Congenital Hypertrichosis Lanuginosa is extremely rare. Fewer than 100 cases of Hypertrichosis have been documented in scientific literature and media reports, says Xue Zhang, a geneticist at Peking Union Medical College in Beijing[2]. Some facts about werewolf syndrome:

  • Hypertrichosis or Werewolf Syndrome is a rare genetic disorder marked by the abnormal growth of hair on the body.
  • The hair may grow either to only one area or spread throughout the body.
  • Some inherit this disorder by birth, and it is termed as ‘congenital werewolf syndrome.
  • Congenital werewolf syndrome can be classified as hypertrichosis lanuginosa, generalised hypertrichosis, terminal hypertrichosis, localised hypertrichosis, nevoid hypertrichosis, and circumscribed hypertrichosis and so on, depending upon the areas where hair grows abnormally.
  • There’s still no ultimate cure for this disorder. However, there are certain drugs which might slow the rate of hair growth.
  • It’s usually a cosmetic problem. Hence you can perform laser surgery or electrolysis to get rid of the unwanted hairs from your face and body.

Werewolf Syndrome Causes

There can be many different causes of this disorder, like congenital hypertrichosis and acquired hypertrichosis. The overall cause of hypertrichosis is still unknown. Scientists consider hypertrichosis as a form of genetic disorder which arise due to spontaneous mutation in the DNA sequence. It is known that the mutation leading to congenital generalised hypertrichosis is located between Xq24-q27 regions of the X-chromosome[3]. The condition can happen to both men and women. Though the causes aren’t well understood, some possible causes can be porphyria cutanea tarda, a condition where your skin is sensitive to light, malnutrition, and cancer. Anorexia nervosa, an eating disorder, is also believed to be a possible cause.

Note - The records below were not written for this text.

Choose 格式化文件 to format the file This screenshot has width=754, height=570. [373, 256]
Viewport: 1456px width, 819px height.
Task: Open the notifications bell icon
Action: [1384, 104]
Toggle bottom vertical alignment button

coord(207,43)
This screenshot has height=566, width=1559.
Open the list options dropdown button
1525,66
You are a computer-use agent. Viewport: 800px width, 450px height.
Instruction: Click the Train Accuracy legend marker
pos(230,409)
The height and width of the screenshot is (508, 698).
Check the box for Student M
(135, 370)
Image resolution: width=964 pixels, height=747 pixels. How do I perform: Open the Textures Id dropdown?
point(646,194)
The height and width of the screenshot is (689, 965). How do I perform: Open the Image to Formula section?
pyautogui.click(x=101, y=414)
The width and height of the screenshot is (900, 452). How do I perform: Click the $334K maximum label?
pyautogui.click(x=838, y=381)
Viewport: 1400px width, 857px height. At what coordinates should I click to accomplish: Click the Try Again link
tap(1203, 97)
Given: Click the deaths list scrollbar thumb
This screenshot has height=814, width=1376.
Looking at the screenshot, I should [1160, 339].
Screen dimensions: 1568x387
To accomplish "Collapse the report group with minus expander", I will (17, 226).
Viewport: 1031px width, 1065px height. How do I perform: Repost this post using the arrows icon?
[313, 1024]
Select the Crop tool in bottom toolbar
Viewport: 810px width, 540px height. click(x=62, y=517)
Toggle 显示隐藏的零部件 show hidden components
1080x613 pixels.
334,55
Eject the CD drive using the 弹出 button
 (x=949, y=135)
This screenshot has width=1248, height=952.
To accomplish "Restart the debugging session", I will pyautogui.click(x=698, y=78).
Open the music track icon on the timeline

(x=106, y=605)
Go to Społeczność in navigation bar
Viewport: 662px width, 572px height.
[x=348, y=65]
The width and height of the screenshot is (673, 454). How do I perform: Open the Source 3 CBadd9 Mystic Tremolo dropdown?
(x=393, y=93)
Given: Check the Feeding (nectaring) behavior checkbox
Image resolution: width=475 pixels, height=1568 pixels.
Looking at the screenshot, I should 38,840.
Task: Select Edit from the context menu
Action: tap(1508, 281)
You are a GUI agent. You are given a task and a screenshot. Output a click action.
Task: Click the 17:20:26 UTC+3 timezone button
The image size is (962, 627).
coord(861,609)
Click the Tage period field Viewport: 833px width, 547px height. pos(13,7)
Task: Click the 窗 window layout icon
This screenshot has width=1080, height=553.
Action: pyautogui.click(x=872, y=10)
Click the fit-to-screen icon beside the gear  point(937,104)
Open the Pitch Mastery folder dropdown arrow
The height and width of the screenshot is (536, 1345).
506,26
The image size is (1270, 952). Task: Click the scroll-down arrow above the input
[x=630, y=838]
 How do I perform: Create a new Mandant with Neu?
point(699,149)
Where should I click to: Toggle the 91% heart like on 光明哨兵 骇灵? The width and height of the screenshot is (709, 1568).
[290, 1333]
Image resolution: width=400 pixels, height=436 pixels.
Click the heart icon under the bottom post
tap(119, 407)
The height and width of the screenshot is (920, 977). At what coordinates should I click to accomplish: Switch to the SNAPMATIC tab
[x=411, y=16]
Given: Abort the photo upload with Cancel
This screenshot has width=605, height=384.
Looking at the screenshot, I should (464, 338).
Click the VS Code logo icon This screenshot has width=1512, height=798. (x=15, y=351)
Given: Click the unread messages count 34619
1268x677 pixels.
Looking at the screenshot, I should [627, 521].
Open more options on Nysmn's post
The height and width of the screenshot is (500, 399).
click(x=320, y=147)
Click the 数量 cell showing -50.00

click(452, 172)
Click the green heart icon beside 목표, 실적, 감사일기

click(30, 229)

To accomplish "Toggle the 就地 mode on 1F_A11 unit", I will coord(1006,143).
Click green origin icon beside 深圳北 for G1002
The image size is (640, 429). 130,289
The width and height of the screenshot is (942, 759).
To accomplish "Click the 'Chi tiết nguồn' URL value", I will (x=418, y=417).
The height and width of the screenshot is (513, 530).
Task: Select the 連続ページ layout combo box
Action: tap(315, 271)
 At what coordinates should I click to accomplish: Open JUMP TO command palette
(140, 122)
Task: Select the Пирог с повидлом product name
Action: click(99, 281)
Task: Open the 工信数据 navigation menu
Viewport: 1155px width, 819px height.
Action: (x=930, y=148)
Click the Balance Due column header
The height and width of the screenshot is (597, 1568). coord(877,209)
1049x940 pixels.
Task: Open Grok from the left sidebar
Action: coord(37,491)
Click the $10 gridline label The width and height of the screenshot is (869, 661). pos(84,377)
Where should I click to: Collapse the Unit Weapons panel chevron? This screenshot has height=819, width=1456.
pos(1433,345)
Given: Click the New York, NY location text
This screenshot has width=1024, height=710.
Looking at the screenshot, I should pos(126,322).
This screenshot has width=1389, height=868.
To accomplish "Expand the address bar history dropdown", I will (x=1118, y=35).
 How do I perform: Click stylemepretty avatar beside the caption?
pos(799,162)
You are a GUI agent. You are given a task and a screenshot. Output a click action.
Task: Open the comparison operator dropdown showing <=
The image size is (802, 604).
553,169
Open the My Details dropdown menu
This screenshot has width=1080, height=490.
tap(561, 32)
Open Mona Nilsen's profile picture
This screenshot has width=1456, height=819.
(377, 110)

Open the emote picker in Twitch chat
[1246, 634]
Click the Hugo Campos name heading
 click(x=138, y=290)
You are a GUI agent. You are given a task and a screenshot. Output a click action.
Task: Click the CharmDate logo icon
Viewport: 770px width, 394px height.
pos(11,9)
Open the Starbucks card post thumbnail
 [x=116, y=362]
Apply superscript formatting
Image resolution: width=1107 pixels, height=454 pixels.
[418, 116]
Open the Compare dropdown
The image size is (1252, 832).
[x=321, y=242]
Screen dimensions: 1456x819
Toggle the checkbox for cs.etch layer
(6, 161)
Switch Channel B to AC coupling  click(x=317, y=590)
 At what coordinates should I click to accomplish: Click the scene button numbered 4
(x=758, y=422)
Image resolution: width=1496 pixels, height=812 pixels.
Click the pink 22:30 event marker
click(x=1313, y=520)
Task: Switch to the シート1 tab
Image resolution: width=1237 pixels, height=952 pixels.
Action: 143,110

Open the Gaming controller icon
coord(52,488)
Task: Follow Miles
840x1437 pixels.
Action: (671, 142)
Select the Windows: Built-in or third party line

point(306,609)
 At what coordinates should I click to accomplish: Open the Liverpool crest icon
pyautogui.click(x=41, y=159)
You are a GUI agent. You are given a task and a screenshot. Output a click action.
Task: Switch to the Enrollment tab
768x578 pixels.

The only explainable cause of this syndrome is a genetic mutation. The genes that control and stimulate hair growth to undergo alteration, leading hairs to grow abnormally on the body. Congenital hypertrichosis is inherited in the family, whereas acquired or generalised hypertrichosis might develop later in a person’s life. Some of the possible causes for a person to suffer acquired hypertrichosis include[4]:

  • Autoimmune diseases or infections during the early age
  • Reaction to certain drugs like hair regenerating drugs or immunosuppressant or androgenic steroids.
  • Cell mutation or cancer
  • Malnutrition or poor diet
  • Anorexia and other eating disorders

Other causes of hypertrichosis might include a rare condition known as Porphyria cutanea tarda. It results in the skin to go sensitive to UV rays and trigger the abnormal growth of hair all over the exposed body[5]. Another underlying cause might be due to certain chronic skin conditions like lichen simplex. Lichen simplex is another rare skin disorder that results in rashes and itchiness in a particular area of the skin, and this might also trigger hypertrichosis. Certain androgenic drugs like hair growing minoxidil or cyclosporine can also cause werewolf syndrome.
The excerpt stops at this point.